Beating bowel cancer together

Bryony Stocking, Stroud

I was diagnosed with stage 3 bowel cancer in August 2020, aged 38.

The year 2020 for my family started off badly, even without Covid-19. My dad was poorly with a life threatening blood clot on the heart and followed by an infection in his metal knee that just wouldn't shift. He nearly died twice, and in the middle of this, I was preparing to move house, with the usual stress of an unhelpful solicitor. Essentially, I was stressed, with long commutes to work each day I was also physically and emotionally exhausted, and it was only February.

All of these factors contributed to what I assumed was Irritable Bowel Syndrome as I noticed pains in my lower abdomen. I had recently been put on a new contraceptive pill and thought it was related to ‘women’s problems’ – how wrong can a girl be? I went to my parents in Devon the weekend before lockdown hit. The cramps that weekend were prominent, it was almost like a mini-labour – the most intense pain, it stopped me in my tracks, I coiled over in pain and it lasted for minutes. My mum saw me having an attack of the cramps and wanted to rush me to A&E but I hadn’t spoken to my GP and if I’m honest, I thought I might be over exaggerating the issue. I had recently gone back to the gym, and was getting a little obsessed again with the rowing machine so I thought maybe I had done something there.

I rang my GP for the first time the next day – I knew I was going to be nagged to death otherwise. I explained my symptoms and I was told it was likely severe constipation and I was put on a heavy dose of laxatives, starting off at eight a day and then to slowly wean myself down to none over the course of weeks/ months to kick my digestive system in to place.

To be fair, the laxatives did work in terms of the pain stopping – but as soon as I had weaned myself off over the course of about six weeks, the pain returned (and quickly). I rang my GP a couple more times over the next few months and was told that I had a lazy bowel, that I could be on laxatives for life, it was nothing to worry about and weirdly that I ‘definitely did not have cancer’ – a factor I hadn’t even considered. Eventually in July the pain became excruciating so I rang 111 and they told me to go to A&E, which kicked off my journey.

At A&E, I was seen and sent to a surgeon’s ward, where the surgeons examined my abdomen and they said that I likely had adhesions, a twisted bowel or a blockage. I was therefore being recommended for a colonoscopy and released to go home that night – the appointment for the colonoscopy came through quickly for July, which was brilliant.

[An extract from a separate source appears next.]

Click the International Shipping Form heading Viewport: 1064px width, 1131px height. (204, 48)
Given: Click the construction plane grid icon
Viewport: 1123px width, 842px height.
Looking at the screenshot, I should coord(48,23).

What I saw on the screen during the colonoscopy was a nice healthy looking pink/ peachy flesh of the intestinal wall, until they turned a corner and a mass of blood red gristle was shown to almost entirely block the cameras path. I remember the surgeon saying ‘that’s cancer’, he said he would take over to end the procedure and talk to me after. Having to tell your parents you have cancer should have been hard, but I was in shock and still under light sedation so blurted it out to my mum.

A week or so after the diagnosis, I had to go for a CT scan to see if the cancer had spread, but thankfully the cancer was contained to the bowel, and there was no spread to any wider organs. I had keyhole surgery to remove most of my large intestine and some of my small intestine. Luckily, I didn’t have to have a stoma bag.

During the surgery, the surgeon removed 44 lymph nodes, of which one had shown signs of cancerous cells. Therefore, the surgeon recommended that I have chemotherapy to increase the chances of my survival long term. I had six months of chemo (Oxalyplatin and Capecitabine) and I’m currently awaiting appointments for my annual review.

I found the information on Bowel Cancer UK’s website about diagnosis, operation and treatment to be really useful. I have also created a blog about my specific type of chemotherapy regime as I didn’t find much information on the internet that could help me plan ahead for that type of treatment.

My life has gotten way slower since my diagnosis. Whilst everyone else was having a change of pace from the pandemic, mine was driven by the cancer. I work from home, I need to nap most days. I have residual pains from the chemotherapy in my hands and feet which is being treated through physios (MacMillan are brilliant) and painkillers. I would also like to think my life has become richer, I try to do more now, catching up with friends post lockdown and my godchildren, I suppose it has reignited that the simpler things in life that make you happy are what makes life blessed.

I hope the cancer is gone for good, but I suppose in the meantime it’s good to enjoy what time I have. I got a puppy two weeks after chemo finished, and I am so busy bringing up the little nipper, she makes me look to the future with a smile and not burden myself so much with what’s coming next with my cancer appointments.